- **Text passage**:

______________________________

Pokémon: Let’s Go, Eevee!

I don’t think Pokémon: Let’s Go, Eevee! cured my depression; but, if any game could, it would be this one. It’s so positive and utopian, and the pokémon interaction mechanics healed my soul.

It took me 37 hours to finish the game, which brought me to a grand total of having caught 107 pokémon. I’m pretty sure I could get all 152 if I spent another 10 hours working at it, but I feel satisfied with what I have now.

What I appreciate about this game is how simple it is. Pokémon Sun and Moon featured a lot of needlessly complex gameplay systems geared toward professional “trainers” seeking to maximize their competitive potential. Even though it wasn’t necessary to engage with all of these systems, I found their presence overwhelming in the sense that there is A LOT of information that the player constantly has to keep in mind or actively filter out while playing. I’m therefore grateful that Let’s Go, Eevee! did most of the filtering for me, bringing it down to roughly Animal Crossing levels of manageable.

I also like the new pokémon capture system, which is an adaptation and improvement on that of Pokémon Go. On one hand, the simple motion controls mean that it’s difficult to play Let’s Go, Eevee! on public transportation. On the other hand, you no longer have to go through a twelve-step process to catch a damn Pidgey. The new experience-gaining and leveling system works well too.

The main problem with the game is that you can really only gain experience by catching wild pokémon, a process that requires pokéballs, which require in-game currency. Since you can only get a significant amount of currency by battling other trainers, and since each trainer will only battle you once, there’s a limited amount of money in the game, meaning that you can only do so much level grinding. Since your resources are limited, you’re kind of stuck with the first five pokémon you choose to develop (plus Eevee or Pikachu). This never becomes a serious problem while you’re making your way through the story, but it also means that there isn’t much room for experimentation or exploration of the game systems.

It’s worth saying that the graphics are gorgeous and the music is delightful. I’m more or less using my Switch as a handheld console these days, and it’s everything I ever wanted a handheld console to be. I’m looking forward to Pokémon Sword and Shield, and while I wait I am very much enjoying the memes.

The Bangaa in Final Fantasy XII

As I’ve been playing the PS4 HD remastered version of Final Fantasy XII: The Zodiac Age, I’ve been following along with the Tumblr-based playthrough of Livvy Plays Final Fantasy, a writer I’ve admired for years. As I’ve been reading Livvy’s commentary, one post in particular resonated with my thoughts about diversity and representation in Final Fantasy XII:

Every now and then, someone asks me what I think of XII’s portrayal of the viera.

______________________________

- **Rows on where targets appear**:
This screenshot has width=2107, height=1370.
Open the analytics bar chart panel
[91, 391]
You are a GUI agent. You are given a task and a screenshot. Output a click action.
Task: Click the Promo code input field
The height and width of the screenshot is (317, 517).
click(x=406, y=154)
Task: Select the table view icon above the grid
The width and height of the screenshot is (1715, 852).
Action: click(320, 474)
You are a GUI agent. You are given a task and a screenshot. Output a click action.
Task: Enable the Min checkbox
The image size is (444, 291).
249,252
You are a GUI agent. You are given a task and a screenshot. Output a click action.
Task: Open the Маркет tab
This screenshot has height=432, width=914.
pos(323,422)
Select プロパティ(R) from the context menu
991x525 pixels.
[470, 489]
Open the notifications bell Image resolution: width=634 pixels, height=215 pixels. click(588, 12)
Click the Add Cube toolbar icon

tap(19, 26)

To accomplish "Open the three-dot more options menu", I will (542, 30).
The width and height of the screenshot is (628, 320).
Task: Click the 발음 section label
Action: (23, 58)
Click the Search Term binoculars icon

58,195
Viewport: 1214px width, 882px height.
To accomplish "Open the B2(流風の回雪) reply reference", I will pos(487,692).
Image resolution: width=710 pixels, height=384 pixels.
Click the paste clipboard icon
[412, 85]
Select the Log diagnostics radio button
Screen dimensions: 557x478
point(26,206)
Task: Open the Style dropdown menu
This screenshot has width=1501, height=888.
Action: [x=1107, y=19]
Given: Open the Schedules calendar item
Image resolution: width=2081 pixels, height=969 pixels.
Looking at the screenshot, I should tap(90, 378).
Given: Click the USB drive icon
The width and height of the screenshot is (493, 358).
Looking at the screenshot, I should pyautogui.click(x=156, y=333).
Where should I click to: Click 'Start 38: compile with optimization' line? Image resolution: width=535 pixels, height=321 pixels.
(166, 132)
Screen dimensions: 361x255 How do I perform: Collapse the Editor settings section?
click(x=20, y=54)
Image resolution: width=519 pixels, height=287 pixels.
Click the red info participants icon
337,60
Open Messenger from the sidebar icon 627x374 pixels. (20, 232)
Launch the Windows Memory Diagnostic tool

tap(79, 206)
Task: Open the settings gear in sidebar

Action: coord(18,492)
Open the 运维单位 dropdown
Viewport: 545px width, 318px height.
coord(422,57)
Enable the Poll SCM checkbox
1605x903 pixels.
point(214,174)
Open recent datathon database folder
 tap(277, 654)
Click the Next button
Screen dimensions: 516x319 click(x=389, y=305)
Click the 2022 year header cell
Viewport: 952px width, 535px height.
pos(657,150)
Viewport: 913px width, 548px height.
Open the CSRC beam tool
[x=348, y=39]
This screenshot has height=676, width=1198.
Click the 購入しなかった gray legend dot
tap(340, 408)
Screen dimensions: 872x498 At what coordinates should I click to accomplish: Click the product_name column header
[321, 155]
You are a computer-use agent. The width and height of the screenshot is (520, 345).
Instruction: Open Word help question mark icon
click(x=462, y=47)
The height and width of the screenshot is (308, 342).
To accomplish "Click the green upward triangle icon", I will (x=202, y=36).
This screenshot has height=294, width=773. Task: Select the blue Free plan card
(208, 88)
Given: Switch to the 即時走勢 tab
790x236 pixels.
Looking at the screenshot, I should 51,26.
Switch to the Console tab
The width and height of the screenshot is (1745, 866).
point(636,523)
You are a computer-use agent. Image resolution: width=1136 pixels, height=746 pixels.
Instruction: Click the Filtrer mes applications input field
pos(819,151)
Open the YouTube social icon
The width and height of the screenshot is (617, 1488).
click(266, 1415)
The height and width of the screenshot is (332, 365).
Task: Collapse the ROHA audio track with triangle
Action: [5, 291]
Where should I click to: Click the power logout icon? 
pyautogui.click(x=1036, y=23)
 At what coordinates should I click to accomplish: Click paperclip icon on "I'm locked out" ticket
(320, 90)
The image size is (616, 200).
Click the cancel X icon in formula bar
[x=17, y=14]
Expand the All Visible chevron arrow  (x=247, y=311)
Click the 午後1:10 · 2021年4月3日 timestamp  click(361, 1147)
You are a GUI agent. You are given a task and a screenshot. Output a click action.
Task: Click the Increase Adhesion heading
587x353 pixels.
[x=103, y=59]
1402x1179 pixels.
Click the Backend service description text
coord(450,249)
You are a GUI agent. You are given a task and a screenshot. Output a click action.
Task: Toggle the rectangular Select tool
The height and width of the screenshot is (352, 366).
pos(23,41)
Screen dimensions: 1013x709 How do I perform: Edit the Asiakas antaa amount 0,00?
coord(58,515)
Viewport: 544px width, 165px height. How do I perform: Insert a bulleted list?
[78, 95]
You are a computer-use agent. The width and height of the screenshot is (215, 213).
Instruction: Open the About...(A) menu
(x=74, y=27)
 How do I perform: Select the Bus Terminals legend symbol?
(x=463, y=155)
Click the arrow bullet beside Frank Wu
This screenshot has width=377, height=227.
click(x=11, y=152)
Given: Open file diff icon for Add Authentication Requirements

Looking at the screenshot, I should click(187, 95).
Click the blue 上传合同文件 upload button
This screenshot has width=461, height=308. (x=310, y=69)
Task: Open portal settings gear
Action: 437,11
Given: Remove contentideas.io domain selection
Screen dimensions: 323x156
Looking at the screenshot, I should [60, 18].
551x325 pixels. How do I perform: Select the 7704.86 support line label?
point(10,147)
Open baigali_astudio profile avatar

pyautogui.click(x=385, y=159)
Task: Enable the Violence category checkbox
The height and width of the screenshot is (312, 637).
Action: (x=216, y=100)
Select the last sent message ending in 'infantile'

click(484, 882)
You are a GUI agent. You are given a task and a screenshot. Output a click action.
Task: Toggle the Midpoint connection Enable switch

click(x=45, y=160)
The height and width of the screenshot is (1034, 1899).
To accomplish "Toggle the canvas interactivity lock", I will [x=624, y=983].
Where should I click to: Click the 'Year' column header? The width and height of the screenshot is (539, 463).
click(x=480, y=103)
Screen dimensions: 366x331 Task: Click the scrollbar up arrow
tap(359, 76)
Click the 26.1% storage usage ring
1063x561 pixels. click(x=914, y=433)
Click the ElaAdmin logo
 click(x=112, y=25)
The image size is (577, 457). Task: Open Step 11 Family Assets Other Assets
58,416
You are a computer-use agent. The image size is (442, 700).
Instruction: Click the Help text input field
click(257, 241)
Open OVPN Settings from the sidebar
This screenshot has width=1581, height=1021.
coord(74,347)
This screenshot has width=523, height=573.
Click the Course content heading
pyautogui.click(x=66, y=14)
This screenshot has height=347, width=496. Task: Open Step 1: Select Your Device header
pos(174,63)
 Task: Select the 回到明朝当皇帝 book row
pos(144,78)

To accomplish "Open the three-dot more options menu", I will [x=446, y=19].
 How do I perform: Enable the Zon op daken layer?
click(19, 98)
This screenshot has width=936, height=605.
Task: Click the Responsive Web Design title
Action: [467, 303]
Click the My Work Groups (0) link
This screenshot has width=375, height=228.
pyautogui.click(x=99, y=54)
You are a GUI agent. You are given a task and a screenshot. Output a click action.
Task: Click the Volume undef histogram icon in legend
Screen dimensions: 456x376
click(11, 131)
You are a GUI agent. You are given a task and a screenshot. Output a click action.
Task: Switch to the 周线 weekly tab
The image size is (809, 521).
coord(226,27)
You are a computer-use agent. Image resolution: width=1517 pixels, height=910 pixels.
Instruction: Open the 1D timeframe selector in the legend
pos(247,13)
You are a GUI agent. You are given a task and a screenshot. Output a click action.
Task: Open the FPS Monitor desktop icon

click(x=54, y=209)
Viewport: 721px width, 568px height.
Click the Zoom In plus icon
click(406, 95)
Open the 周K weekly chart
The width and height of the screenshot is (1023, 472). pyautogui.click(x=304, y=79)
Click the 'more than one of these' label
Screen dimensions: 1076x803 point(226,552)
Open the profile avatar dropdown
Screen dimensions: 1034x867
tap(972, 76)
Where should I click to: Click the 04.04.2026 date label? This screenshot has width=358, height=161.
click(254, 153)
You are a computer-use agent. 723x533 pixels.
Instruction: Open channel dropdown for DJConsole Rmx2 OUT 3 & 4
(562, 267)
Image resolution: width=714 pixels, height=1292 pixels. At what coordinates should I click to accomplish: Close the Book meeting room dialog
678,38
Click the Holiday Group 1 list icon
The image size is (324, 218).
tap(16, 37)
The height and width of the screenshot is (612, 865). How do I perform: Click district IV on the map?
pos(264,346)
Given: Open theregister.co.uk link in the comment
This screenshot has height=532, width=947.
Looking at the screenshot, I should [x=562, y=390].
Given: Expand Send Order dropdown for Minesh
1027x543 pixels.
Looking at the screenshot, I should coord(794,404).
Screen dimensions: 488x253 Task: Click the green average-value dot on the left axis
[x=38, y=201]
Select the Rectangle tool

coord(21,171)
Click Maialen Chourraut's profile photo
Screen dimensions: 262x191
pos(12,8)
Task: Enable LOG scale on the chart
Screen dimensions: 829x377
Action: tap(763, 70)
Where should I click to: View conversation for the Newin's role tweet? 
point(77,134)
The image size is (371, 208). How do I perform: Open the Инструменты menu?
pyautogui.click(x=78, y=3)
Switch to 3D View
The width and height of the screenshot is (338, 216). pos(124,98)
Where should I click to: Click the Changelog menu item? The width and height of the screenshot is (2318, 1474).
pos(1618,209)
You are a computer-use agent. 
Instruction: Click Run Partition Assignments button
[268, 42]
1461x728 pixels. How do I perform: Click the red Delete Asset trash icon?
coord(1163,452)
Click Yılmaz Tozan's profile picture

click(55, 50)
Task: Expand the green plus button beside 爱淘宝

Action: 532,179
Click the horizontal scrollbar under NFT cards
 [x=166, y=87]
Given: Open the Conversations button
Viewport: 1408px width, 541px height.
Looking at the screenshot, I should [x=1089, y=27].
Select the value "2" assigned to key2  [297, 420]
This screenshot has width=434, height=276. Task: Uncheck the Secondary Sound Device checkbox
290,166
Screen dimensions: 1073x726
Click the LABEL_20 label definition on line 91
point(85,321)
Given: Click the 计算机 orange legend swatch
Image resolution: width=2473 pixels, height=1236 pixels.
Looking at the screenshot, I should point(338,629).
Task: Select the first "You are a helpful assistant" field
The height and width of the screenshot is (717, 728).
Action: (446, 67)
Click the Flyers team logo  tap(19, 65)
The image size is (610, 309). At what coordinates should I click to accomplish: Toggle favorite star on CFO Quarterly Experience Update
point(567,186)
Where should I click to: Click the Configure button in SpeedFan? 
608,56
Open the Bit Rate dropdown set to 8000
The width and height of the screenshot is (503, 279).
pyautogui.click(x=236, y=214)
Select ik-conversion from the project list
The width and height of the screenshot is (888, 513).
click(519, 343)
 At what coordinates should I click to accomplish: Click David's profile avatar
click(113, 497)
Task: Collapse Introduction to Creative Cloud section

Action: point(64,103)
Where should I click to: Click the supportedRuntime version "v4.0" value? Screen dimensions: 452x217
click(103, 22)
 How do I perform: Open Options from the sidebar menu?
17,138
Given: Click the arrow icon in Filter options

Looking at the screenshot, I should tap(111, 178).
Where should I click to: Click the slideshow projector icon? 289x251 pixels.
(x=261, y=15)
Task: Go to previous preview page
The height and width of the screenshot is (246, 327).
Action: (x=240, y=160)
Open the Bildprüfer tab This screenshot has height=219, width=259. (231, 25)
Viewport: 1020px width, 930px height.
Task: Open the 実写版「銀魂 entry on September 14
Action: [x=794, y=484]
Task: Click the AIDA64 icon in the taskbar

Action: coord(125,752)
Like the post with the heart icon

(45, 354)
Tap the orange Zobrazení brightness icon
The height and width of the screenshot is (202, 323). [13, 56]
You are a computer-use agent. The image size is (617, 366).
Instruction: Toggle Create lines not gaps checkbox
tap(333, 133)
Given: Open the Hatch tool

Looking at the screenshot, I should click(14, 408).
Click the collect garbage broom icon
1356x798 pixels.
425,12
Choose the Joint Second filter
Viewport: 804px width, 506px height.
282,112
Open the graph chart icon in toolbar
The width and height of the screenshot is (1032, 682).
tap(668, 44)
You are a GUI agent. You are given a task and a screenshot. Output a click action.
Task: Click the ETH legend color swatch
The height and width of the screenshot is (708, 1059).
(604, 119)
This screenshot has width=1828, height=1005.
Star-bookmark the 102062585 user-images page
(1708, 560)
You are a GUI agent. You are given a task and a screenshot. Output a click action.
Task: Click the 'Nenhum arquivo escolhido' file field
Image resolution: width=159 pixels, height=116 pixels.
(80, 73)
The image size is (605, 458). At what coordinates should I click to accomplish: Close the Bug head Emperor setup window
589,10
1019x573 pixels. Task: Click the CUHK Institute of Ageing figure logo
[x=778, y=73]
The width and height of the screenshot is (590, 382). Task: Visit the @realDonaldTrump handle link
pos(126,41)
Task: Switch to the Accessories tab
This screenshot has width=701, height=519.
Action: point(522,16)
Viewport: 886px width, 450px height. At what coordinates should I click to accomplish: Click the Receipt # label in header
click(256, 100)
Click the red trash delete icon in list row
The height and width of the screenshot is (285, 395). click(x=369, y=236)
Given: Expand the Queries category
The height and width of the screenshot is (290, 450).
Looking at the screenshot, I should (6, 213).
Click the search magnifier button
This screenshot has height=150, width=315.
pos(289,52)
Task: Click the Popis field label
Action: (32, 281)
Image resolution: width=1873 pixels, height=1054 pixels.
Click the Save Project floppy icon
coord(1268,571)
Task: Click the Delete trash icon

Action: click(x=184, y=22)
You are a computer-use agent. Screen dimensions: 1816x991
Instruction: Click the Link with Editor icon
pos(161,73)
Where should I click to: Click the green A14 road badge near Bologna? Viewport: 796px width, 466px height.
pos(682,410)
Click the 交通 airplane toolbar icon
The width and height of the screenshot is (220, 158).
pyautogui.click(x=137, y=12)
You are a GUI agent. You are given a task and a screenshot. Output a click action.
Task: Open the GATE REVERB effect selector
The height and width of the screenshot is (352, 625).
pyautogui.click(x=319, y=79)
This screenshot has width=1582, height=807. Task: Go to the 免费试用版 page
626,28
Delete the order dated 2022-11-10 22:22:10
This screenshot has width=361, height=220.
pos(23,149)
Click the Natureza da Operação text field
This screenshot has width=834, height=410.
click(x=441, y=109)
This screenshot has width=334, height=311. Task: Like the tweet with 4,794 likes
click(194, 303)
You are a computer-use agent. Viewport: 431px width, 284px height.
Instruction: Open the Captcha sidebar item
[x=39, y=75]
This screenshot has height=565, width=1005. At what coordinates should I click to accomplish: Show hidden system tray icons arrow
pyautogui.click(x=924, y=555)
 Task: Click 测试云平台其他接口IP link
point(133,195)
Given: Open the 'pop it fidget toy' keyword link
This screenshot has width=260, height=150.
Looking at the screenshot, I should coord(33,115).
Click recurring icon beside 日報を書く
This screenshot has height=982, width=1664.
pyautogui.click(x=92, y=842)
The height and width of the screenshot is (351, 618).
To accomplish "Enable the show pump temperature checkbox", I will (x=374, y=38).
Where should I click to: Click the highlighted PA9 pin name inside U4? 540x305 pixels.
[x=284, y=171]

______________________________

Proceed with the video game blog post above, starting right after its final sentence.

- **Response below**:
http://livvyplaysfinalfantasy.tumblr.com/post/55999684383/every-now-and-then-someone-asks-me-what-i-think

We also see that while XII’s viera NPCs all look pretty much the same, they are all very much unique in their thoughts and behaviors. Some are contemplative, some are brash. Some are hunters, some forsake battle completely. No two viera NPCs are the same, something that cannot be said of XII’s bangaa, seeq, or nu mou. In terms of personality, the viera receive better representation than most of Ivalice’s other races.

I personally take issue with the notion that Fran, Jote, and Mjrn can’t be “strong female characters” because their designs contain fanservice. Their plot arc is one of the greatest stories of love and sacrifice in the game, and they make up one of the best portrayals of a sisterly relationship in the Final Fantasy series.

I understand the need to acknowledge problematic elements in fictional media, but there’s a huge difference between acknowledging problematic elements in female characters and telling other people what they are and are not allowed to like.

These are good points all around; but, as an ardent bangaa appreciator, I’d like to argue that there’s actually a lot of diversity in the bangaa characters as well. Although I assume most players don’t have any reason to notice this, there’s a wide range of visual designs used for bangaa NPCs (although, unlike humes, we never see any bangaa children or older bangaa except Migelo). Like the humes, the bangaa NPC have a range of personalities and occupations. Ba’Gamnan and his crew are mercenaries, and the Hunt Club on the Phon Coast is run by four bangaa, but otherwise the bangaa are merchants and traders and architects and day laborers and clerks, just as humes are. A bangaa in Nalbina tells Vaan that the Archadian army only accepts hume recruits, and there are no bangaa on the streets or in the shops of Archades, but there’s a one-to-one ratio of bangaa to hume NPCs in Rabanastre, Bhujerba, and various other areas, and nothing except their appearance indicates that they’re bangaa. Bangaa work together with and hang out with humes and seeq and moogles in groups and in pairs, and this is a part of the visual and social landscape of the game that is never addressed or commented on by anyone.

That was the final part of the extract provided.